Absent lors de la cérémonie religieuse du Voeu des échevins, Grégory Doucet, le maire de Lyon, était présent sur l'esplanade pour les discours protocolaires. (Photo Hadrien Jame)

Se posant donc en protecteur des Lyonnais, plutôt qu’en bon "parrain", Grégory Doucet se rendait aussi sur le terrain de la "fraternité", lors de ce discours prononcé devant une assistance où l’on pouvait compter sur les doigts d’une main les élus de la majorité écologiste. "L’amour fraternel ne peut être que gratuit, il ne peut jamais être une rétribution pour ce qu’un autre réalise ni une avance pour ce que nous espérons qu’il fera", déclarait ainsi l’élu, en citant une parole du Pape François, tirée d'une encyclique. Un passage par lequel il confiait avoir été touché et qui le "confort[ait], dans [sa] volonté de continuer à faire vivre le dialogue".  

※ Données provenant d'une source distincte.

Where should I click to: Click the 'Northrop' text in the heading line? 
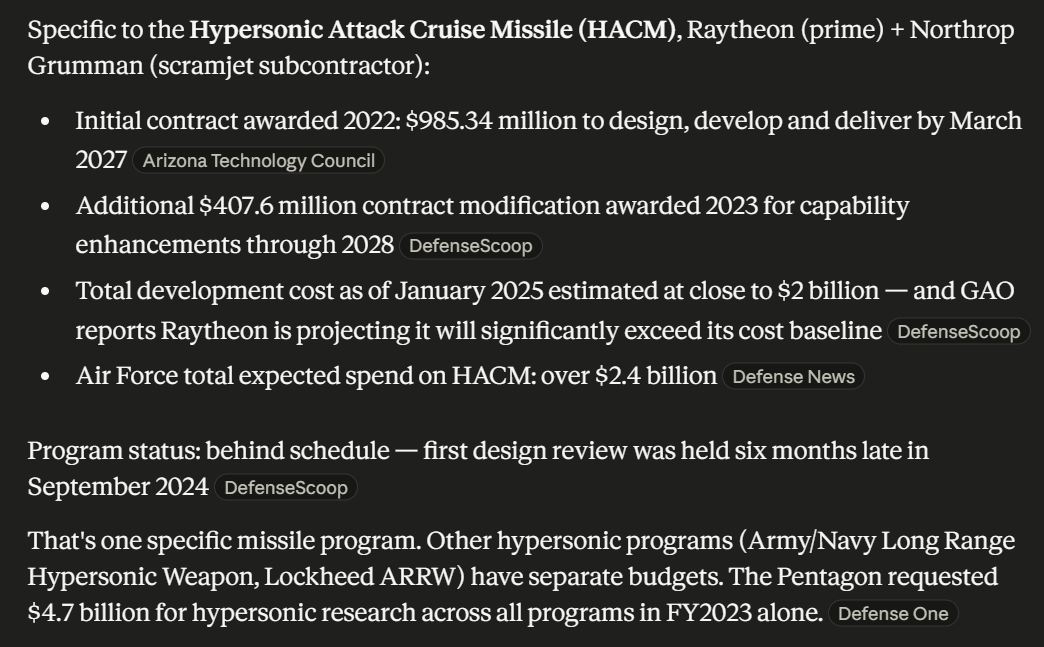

"Fourvière ne doit pas être un lieu polémique, mais un lieu de dépassement de soi [...] un lieu de convergence à même de construire la fraternité", Mgr de Germay, archevêque de Lyon


Tant de considérations politiques dont les fidèles et les passants présents sur l’esplanade semblaient à mille lieux, hier. À l’inverse de l’archevêque, qui, pour sa première cérémonie du Voeu des échevins, sans doute conscient de la tension entourant l’évènement, rappelait que "Fourvière ne doit pas être un lieu polémique, mais un lieu de dépassement de soi, de dépassement des antagonismes, de vivre ensemble, un lieu de convergence à même de construire la fraternité", comme un écho au discours du représentant de la ville.